Escreva a continuação do texto sobre as mortes de trabalhadores no Catar, começando logo após a última frase apresentada.

### TRECHO DO TEXTO:
------------

O periódico britânico relata que grande parte das vítimas atuava em ‘trabalhos perigosos’ e com baixa remuneração. Além dos mais, os trabalhadores tinham que enfrentar o calor extremo que assola o Catar.
Embora o The Guardian não tenha ligado todas as mortes aos trabalhos de infraestrutura para a Copa do Mundo, um especialista afirmou ao veículo que “provavelmente muitos trabalhadores que morreram estavam empregados” com projetos ligados à Copa.
Autoridades cataris, no entanto, rebateram as acusações, alegando que o índice é bem menor que o divulgado: apenas três óbitos em obras de estádios e 35 ligadas ao trabalho em geral no país.
Al Thawadi disse, em entrevista à CNN, que o número de 6,5 mil mortes é "intrinsecamente enganoso” e sem contexto. “Quando sai uma manchete sensacionalista como essa, eu entendo as preocupações das pessoas”.
Como seres humanos, todos temos a responsabilidade de nos preocupar com esses assuntos, estou totalmente de acordo com isso. Mas também acho que é muito importante descobrir os fatos na prática”, acrescentou.

------------

### INFORMAÇÕES EXTRAÍDAS:

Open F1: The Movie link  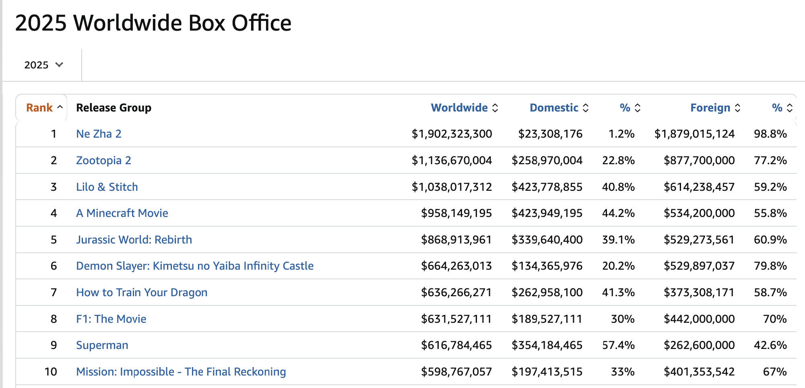(111, 319)
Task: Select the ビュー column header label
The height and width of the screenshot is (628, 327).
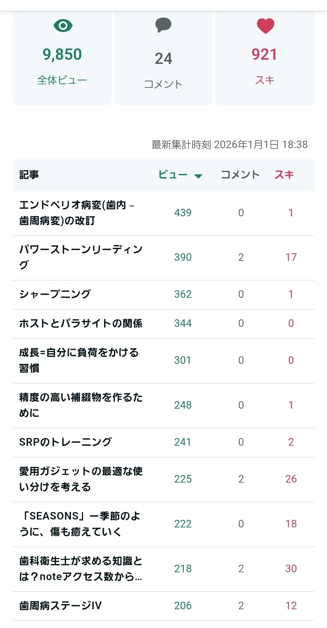Action: tap(173, 174)
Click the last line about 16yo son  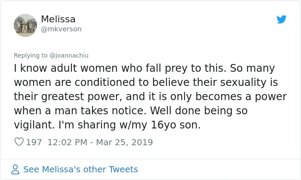[108, 125]
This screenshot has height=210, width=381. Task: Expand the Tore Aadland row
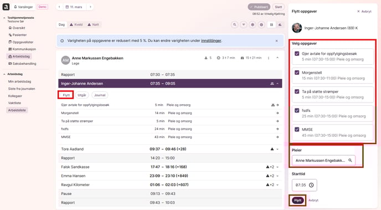point(277,149)
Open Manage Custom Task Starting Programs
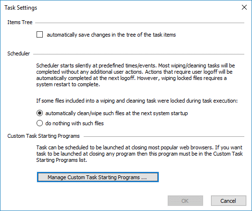The image size is (252, 211). 98,177
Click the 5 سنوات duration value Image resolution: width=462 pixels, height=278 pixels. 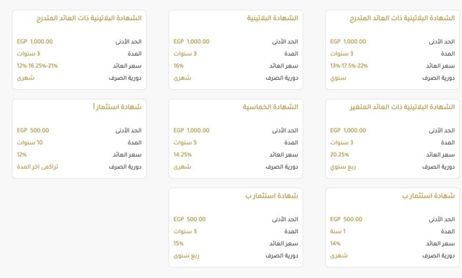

------------

### ÁREA DE RESPOSTA:
À CNN, a FIFA enviou um comunicado informando concordar com o número com o número oficial divulgado pelo Catar. “A FIFA e o Comitê Supremo (SC) do Catar sempre mantiveram a transparência em torno dessas fatalidades”.
A entidade também acrescentou que o SC sempre investigou todos os incidentes relacionados ao trabalho. “Com as medidas de saúde e segurança muito rigorosas no local aplicadas pelo SC, a frequência de acidentes em canteiros de obras da Copa do Mundo da FIFA tem sido baixa em comparação com outros grandes projetos de construção em todo o mundo”.
Por fim, a FIFA alegou que “continua a ser um desafio proteger totalmente os trabalhadores de perigos para a saúde que podem não estar diretamente associados ao seu trabalho no local”.
Al Thawadi completou que o governo sempre está “em discussões para revisar suas taxas gerais de mortalidade”. Ao rebater as acusações do The Guardian, informou que muito das mortes de trabalhadores ocorridas no país dizem respeito a médicos e professores que morreram de causas naturais ou foram vítimas de alguma enfermidade, sem nenhuma ligação com o trabalho relacionado aos estádios.
Os profissionais que escreveram a matéria, porém, alegam que o país faz pouco para explicar o motivo das mortes desses trabalhadores, visto que o Catar não costuma fazer autópsias rotineiramente. Portanto, é difícil estabelecer o que causou tais mortes.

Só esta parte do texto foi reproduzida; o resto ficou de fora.